At the end of the day, if there were a drug that stopped FSHD in its tracks, would you want it, even if it did not restore what you have already lost? What if a drug made you stronger temporarily, even if it did not stop the disease? Only those who are directly affected by FSHD—the patients, family members, caregivers—can say what is a meaningful benefit and acceptable risk of a therapy. The “voice of the patient” in these matters carries great weight with the Food and Drug Administration (FDA) when it considers an application by a drug company to put a new therapy on the market.

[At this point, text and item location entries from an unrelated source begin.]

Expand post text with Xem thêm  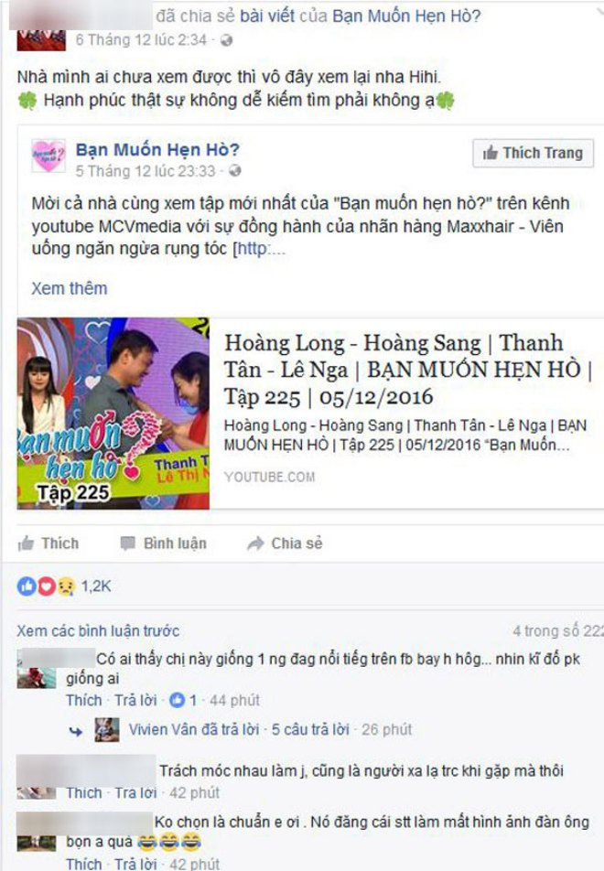click(70, 288)
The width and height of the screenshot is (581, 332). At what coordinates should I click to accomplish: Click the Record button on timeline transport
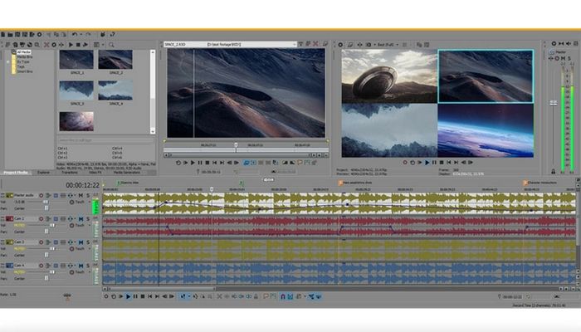pos(106,296)
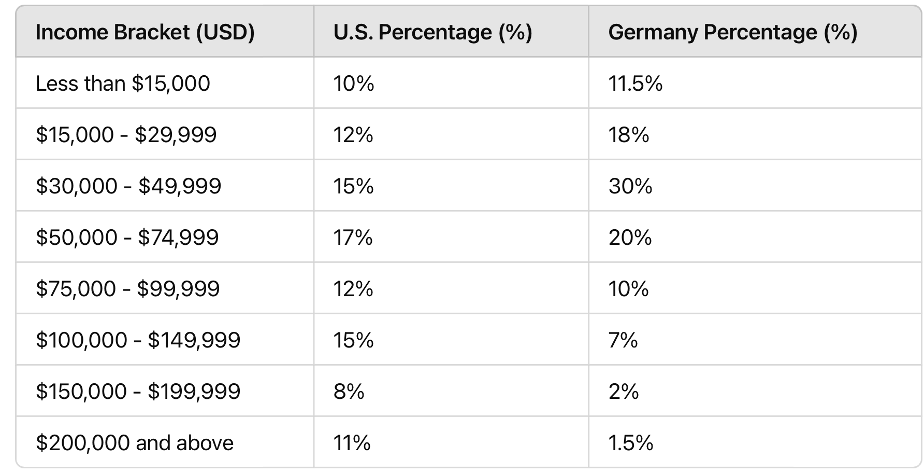Select the "$75,000 - $99,999" bracket cell
Image resolution: width=924 pixels, height=473 pixels.
[x=127, y=289]
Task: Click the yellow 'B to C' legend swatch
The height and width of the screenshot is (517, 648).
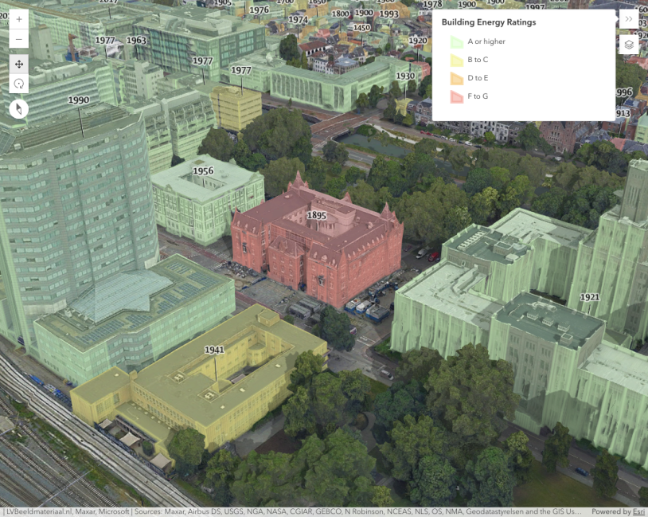Action: [x=456, y=60]
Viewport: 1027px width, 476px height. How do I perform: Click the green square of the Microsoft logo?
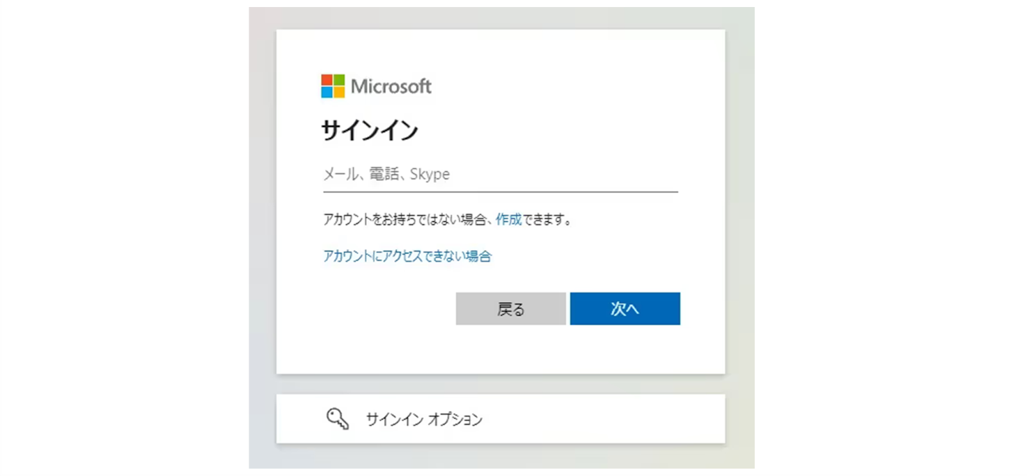pos(339,80)
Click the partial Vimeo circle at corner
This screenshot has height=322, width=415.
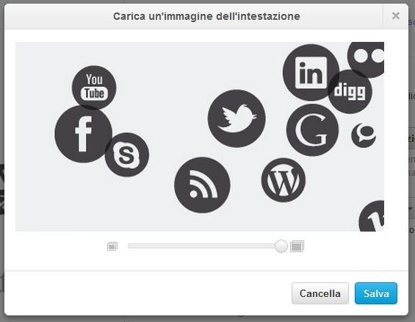point(372,216)
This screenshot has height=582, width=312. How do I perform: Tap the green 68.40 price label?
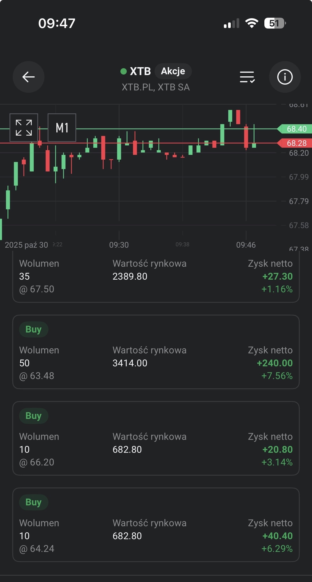tap(296, 129)
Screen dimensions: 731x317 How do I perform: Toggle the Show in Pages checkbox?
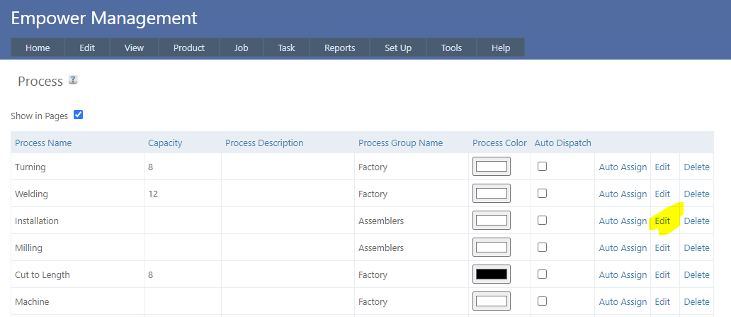(x=79, y=115)
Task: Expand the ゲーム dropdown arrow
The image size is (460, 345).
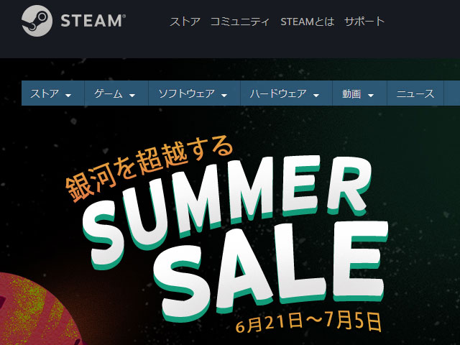Action: coord(132,96)

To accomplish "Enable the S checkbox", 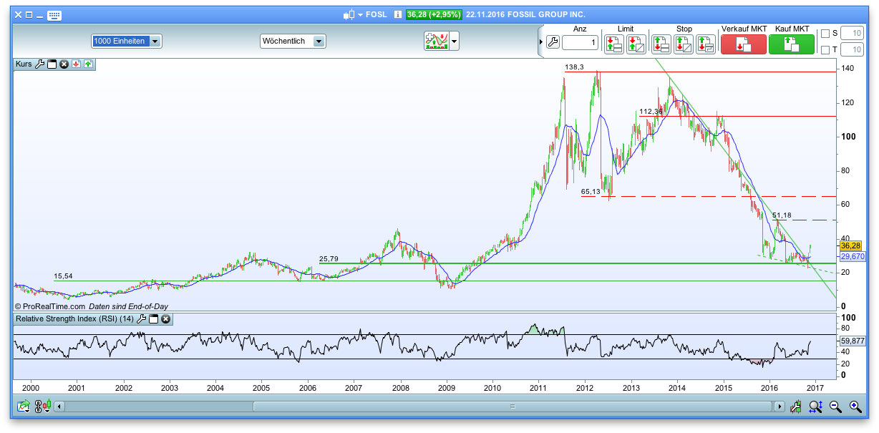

The FSHD Society’s Patient Focused Drug Development (PFDD) meeting, scheduled for April 21, 2020, is our forum to present testimony by patients and family caregivers to the FDA. This is your chance to educate the FDA on how FSHD has impacted your life or the life of your loved ones. It also provides an opportunity for you to describe what is most important and how a successful therapy could improve your quality of life. The resulting Voice of the Patient report will be published and submitted to the FDA’s Division of Neurology Products, Office of New Drugs, for inclusion in the framework used to evaluate future FSHD therapies. The FDA will use that information as it evaluates the potential benefits and risks of a therapy to the FSHD patient community.
Our PFDD is a milestone event to gather and summarize input from patients across the country, so we encourage everyone, at every stage of disease progression, to get involved, whether through in-person attendance at the meeting, on-line attendance and voting, or through participation in surveys we will send out to gather data prior to the meeting.
The Patient-Focused Drug Development is a key initiative of our 2020 FSHD Therapeutics Accelerator, and another way the FSHD Society is working to get treatments to you faster.
SHIRLEY L. SNELSON says
I am a late onset symptomatic FSHD person, will be turning 71 soon. At the least I would like this to be stopped in it’s progression. Reversal would be great, probably not in my lifetime though. This condition has taken away a good deal of independence that I was used to up until 2010. I saw my Mother progress to being wheelchair bound, I’m fighting that. She lived to be 90, and I live in fear that that will be my fate as well. She hated it, not really knowing what it was taking away her ability to just use the bathroom by herself.